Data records
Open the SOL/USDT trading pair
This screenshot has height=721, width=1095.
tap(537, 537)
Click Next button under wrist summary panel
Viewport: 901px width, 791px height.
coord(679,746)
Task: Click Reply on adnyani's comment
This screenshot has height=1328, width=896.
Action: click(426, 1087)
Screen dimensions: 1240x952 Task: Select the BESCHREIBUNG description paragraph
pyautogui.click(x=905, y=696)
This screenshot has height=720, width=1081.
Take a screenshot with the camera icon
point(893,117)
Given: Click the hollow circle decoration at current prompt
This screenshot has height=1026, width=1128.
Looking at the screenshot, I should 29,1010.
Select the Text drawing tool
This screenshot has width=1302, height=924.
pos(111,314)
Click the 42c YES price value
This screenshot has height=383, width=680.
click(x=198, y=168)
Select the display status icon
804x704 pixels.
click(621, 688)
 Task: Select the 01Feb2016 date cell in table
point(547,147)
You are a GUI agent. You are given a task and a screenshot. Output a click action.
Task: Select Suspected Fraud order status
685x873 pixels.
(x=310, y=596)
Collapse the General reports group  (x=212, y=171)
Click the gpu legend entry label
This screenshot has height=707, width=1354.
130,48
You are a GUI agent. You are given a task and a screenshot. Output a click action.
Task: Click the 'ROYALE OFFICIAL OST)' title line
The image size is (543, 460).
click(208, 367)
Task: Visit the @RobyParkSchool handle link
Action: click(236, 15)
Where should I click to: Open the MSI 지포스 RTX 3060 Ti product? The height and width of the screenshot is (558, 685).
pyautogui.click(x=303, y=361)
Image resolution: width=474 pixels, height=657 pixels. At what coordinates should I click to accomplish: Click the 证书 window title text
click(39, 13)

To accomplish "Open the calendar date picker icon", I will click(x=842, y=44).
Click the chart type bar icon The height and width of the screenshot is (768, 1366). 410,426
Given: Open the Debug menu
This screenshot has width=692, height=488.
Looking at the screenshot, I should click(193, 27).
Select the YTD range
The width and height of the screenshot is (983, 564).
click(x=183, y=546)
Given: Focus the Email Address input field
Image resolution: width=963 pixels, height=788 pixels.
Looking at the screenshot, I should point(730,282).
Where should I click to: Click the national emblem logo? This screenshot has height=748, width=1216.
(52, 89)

PROBLEM
Reproduce the lines from the one containing "Image resolution: width=963" to the end of the entries, keeping both ends and adding nothing.

RESULT BELOW
Image resolution: width=963 pixels, height=788 pixels.
Looking at the screenshot, I should point(730,282).
Where should I click to: Click the national emblem logo? This screenshot has height=748, width=1216.
(52, 89)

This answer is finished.